The SpaceX Dragon capsule parachutes to its splashdown in the Pacific.
SpaceX reports that its Dragon spaceship has come down from orbit, made it through atmospheric re-entry, opened its parachutes and splashed down into the Pacific Ocean as planned.
Today's mission represented the Dragon's maiden test flight. The two-orbit circuit was the first in-space tryout for a craft that's meant to resupply the International Space Station after next year's scheduled retirement of NASA's space shuttle fleet. Unless something went horribly wrong while the gumdrop-shaped craft was in orbit (interdimensional wormhole?), the mission can be considered fully successful.
In a follow-up tweet, California-based SpaceX said it was "the first commercial company to re-enter a spacecraft from space." Actually, another California company, Scaled Composites, accomplished that feat in 2004 with the suborbital SpaceShipOne rocket plane.
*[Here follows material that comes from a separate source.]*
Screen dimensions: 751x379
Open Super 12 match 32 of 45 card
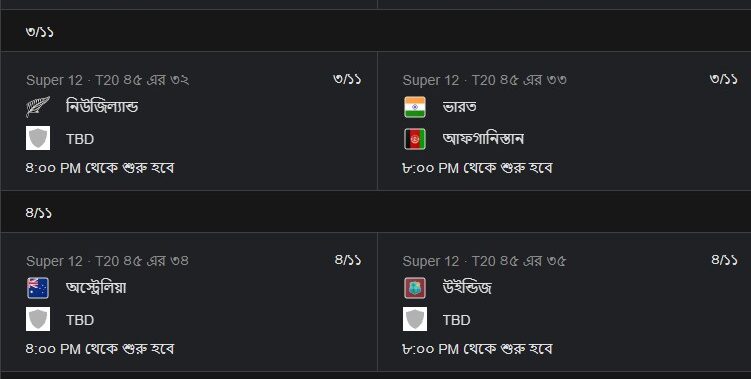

But SpaceX was the first to return a private-sector craft from orbit.
(Of course, commercial enterprises have had a hand in building all of NASA's spacecraft, and SpaceX is relying on $278 million in NASA funding for Falcon/Dragon development -- but I hope you know what I mean. In this case, NASA is the client, not the operator. Mission control was run by SpaceX, not NASA. The rocket and the capsule featured SpaceX's logo, not NASA's.)
A SpaceX news conference is expected at NASA's Kennedy Space Center later today.